Giacomoni also uses this project to provide hands-on experience for some of his students, who work as research assistants. Travis Lung, a senior civil engineering student, says he feels honored to work on the project with him.
"Dr. Giacomoni actively mentors and pushes me to develop new and stronger skills," said Lung, a nontraditional undergraduate who already has many years of career experience under his belt. "He is open to team collaboration, making it easy to work through issues and brainstorm new ideas effectively. Working for him is an amazingly positive experience."
Beyond UTSA, Giacomoni extends his expertise to the wider city through his research with SAWS, San Antonio Water System. He recently wrapped up a two-year project with SAWS that requires locating and replacing pipes that no longer can handle the flow of wastewater. With more than 5,000 miles of pipes running through the city, SAWS is required to replace old and damaged pipes that overflow when too much storm water leaks into the system. Giacomoni's research is developing a new methodology to identify where overflows are most likely to happen and provide recommendations on the best way to handle replacement.
"If the overflow occurs in a certain location, we need to enhance those areas by putting in bigger pipes," Giacomoni said. "But that will cause water to flow faster downstream, which might cause more problems. Our methodology is beneficial because we're looking at the area holistically. We're looking at solutions that would fix local problems, but not cause more problems downstream."
His research focused on the north intersection of Loop 410 and Interstate Highway 35, an area that encompasses 161 miles of pipes—about 3 percent of the city's total pipes. He used computer-based models to develop mathematical algorithms that can determine where to replace pipes, the diameter the new pipes should be, and the minimum cost for SAWS to achieve its objective.
The algorithm development is an evolutionary process— meaning Giacomoni develops a solution and then tests it to develop better ones. He combines the best results until the research evolves into the near-optimal solution.
"We get to the point where we're confident that these solutions are best in terms of cost and eliminating overflows," Giacomoni said. "We're enhancing this algorithm to calculate solutions faster than what we can do now. We have thousands of miles of pipes in the city, and it would take the computer a very long time to find the solution." Giacomoni extended his original agreement with SAWS to test one more area—west of Interstate Highway 10, near downtown. After completing the final test, he will turn over the algorithm to SAWS for testing in any area of the city to determine the best solution for replacing damaged pipes and stopping wastewater overflows. He's also discussing future projects with SAWS about the possibility of using underground tanks as detention storage for wastewater—an idea that would require some analysis to determine whether it's a viable solution.
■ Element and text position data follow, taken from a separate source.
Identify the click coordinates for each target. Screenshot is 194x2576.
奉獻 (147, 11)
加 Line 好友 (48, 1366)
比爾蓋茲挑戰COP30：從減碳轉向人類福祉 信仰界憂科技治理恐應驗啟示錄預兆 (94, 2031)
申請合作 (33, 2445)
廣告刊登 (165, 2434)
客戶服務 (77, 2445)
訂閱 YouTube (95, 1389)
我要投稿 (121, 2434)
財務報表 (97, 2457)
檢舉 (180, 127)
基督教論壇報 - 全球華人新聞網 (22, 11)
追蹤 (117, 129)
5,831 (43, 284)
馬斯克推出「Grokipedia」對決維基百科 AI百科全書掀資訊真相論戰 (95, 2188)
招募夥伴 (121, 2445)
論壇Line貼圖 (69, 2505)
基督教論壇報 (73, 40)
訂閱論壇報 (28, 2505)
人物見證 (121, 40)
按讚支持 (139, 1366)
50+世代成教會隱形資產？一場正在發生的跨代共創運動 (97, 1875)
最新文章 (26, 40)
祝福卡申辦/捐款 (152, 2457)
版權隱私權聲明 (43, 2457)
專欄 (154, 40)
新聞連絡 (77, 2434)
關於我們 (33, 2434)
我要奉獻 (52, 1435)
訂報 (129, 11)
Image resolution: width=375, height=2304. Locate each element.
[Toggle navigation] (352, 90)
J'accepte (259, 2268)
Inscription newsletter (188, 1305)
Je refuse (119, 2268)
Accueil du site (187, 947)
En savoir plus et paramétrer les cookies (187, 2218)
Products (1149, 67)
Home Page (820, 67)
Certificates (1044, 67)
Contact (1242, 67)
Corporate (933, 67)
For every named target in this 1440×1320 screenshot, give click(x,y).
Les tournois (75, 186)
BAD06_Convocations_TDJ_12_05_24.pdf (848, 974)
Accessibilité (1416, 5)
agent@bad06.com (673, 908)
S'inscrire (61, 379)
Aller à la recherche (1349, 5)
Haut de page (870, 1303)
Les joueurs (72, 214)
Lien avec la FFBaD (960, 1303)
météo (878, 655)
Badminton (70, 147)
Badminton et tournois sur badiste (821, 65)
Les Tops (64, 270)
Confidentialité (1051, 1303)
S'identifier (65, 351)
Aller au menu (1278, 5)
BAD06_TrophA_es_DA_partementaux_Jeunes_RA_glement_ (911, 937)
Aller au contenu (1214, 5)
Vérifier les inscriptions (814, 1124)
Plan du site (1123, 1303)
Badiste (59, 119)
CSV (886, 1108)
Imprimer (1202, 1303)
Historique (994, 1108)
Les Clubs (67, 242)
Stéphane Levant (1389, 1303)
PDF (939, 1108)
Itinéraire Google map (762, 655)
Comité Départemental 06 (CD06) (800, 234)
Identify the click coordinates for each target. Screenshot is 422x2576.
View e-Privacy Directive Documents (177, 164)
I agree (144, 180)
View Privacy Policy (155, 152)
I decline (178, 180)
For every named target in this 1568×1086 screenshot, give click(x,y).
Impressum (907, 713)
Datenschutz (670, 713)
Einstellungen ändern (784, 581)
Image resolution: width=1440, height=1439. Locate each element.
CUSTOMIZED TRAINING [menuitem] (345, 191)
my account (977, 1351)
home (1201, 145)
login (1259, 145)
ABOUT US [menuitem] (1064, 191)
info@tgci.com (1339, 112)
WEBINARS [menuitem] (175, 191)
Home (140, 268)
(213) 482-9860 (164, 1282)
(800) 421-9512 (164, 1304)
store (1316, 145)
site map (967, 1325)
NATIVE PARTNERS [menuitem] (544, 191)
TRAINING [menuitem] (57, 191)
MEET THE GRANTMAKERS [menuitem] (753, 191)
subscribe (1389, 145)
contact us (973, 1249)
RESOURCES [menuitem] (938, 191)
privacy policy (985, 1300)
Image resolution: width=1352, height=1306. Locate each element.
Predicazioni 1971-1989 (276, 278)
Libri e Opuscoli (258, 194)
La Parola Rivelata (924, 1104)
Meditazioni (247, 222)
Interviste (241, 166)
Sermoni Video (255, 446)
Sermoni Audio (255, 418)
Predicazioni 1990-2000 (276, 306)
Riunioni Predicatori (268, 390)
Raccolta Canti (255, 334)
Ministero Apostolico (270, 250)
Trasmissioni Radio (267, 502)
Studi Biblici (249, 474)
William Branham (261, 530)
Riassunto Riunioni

Beyond his research, Giacomoni also enjoys his work as an educator at UTSA. He finds it more immediately rewarding, seeing students motivated and learning on a daily basis, rather than waiting months or years for success in research projects. His students also appreciate his enthusiasm in the classroom.
"He has an impressive capacity to stimulate students to ask questions and get involved with the class," said Bruno Itaquy, who graduated in May with his Master of Science in Civil Engineering. "I'm an international student like Dr. Giacomoni was a few years ago, and I'm inspired by his career and personal achievements because it's a clear example of how to be resilient and successful, showing that it's possible if it's something you want for your life."
While working toward his own degree, Giacomoni also participated in research—four years, in fact, which is relatively unusual as an undergraduate. He earned his bachelor's and master's degrees in Brazil, his native country, and decided to come to the United States to pursue his doctorate in civil engineering at Texas A&M University.
Besides the satisfaction of earning the degree, he's happy he attended the university for another reason— it's where he met his wife, Laura, who works in UTSA's development office. The couple lived in Brazil for four months before he went to work at UTSA, in which time she became fluent in Portuguese. Now, they are teaching their one-year-old son both English and Portuguese.
"With a young son at home, I've been more organized and productive," Giacomoni said. "They change your life, and there's no five minutes I can waste. I'm either taking care of him or doing research. These are busy, but enjoyable times."